Is Anybody Here?
You're invisible now,
You've got no secrets to conceal.
- Like A Rolling Stone, Bob Dylan
I blog, therefore I am. Or so I used to say to myself.
Don't bet on it, matey.
Today I was plunged into a deep ontological crisis.
It all started so well. The weather was milder, the sun was shining and I had a £5 supermarket voucher in my pocket. To say I had a spring in my step would be over-egging the pudding but I might well have done if I'd been wearing what I believe are known as 'trainers' rather than Oxford brogues.
I approached the grotto of gastronomic delights that is Somerfield's emporium and the electronic doors failed to open. This has happened to me before. Several times.

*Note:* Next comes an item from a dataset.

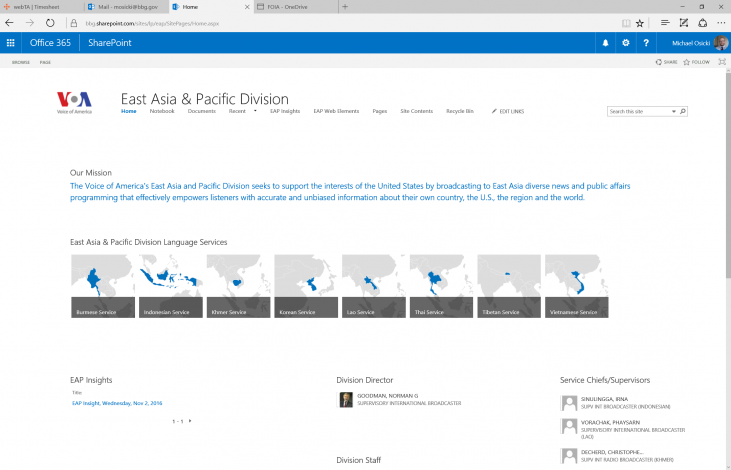Open the BROWSE ribbon tab

(20, 62)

I walked backwards and forwards in front of them repeatedly as though someone were pressing the rewind button on a video machine, but to no avail.

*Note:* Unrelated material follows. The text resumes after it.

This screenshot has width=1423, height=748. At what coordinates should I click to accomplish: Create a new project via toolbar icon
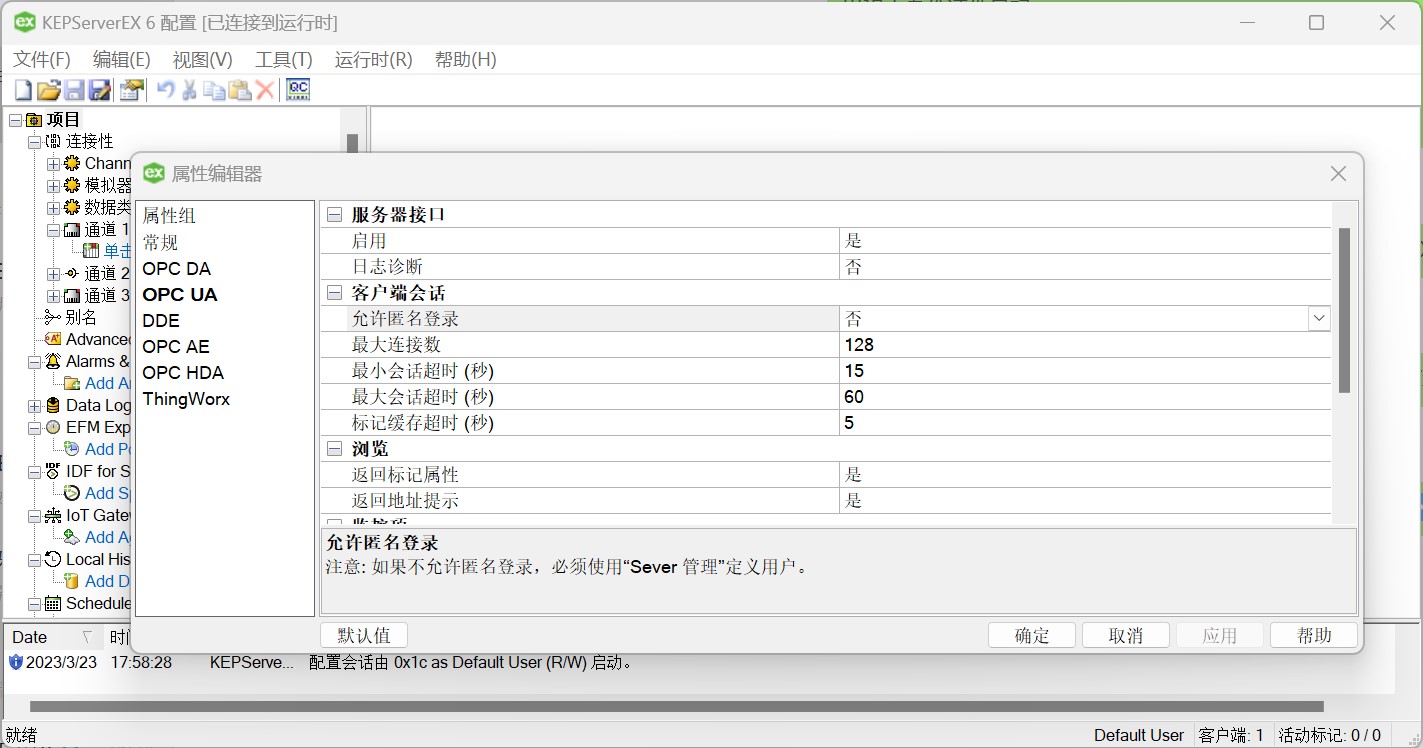pyautogui.click(x=21, y=89)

Then I jumped up and down in front of the sensor, waving my arms in the air, like someone who had just won a week in Ibiza on a television game show.
A passing neighbour said "Alright?", his expression indicating that I definitely wasn't and would soon be moving to somewhere with 24 hour room service by men in white coats.
A friend of mine, a priest, used to say that when God closes a door he always leaves a window open. Well I've got news for him. Somerfield doesn't have any windows. So you've screwed up big time there, Omniscient One.
Then another customer came along and you know what? Those fucking doors slid open immediately.
I wandered the supermarket aisles like the ghost of a Victorian mill worker, wondering what you buy for someone who doesn't actually exist.
What the hell is going on?
Am I just a figment of other people's collective imaginations?
Am I someone else's imaginary friend?
Have I spent so long in the cyber world that the corporeal world no longer recognises me as existing?
Is anybody here?
Who, if anyone, is writing this?
If you're reading this it means Blogger has recognised my password and that may give me sufficient confidence in my existence to return later and write what I intended to today before a sliding door's sensor shattered my customary solipsism into a thousand tiny pieces.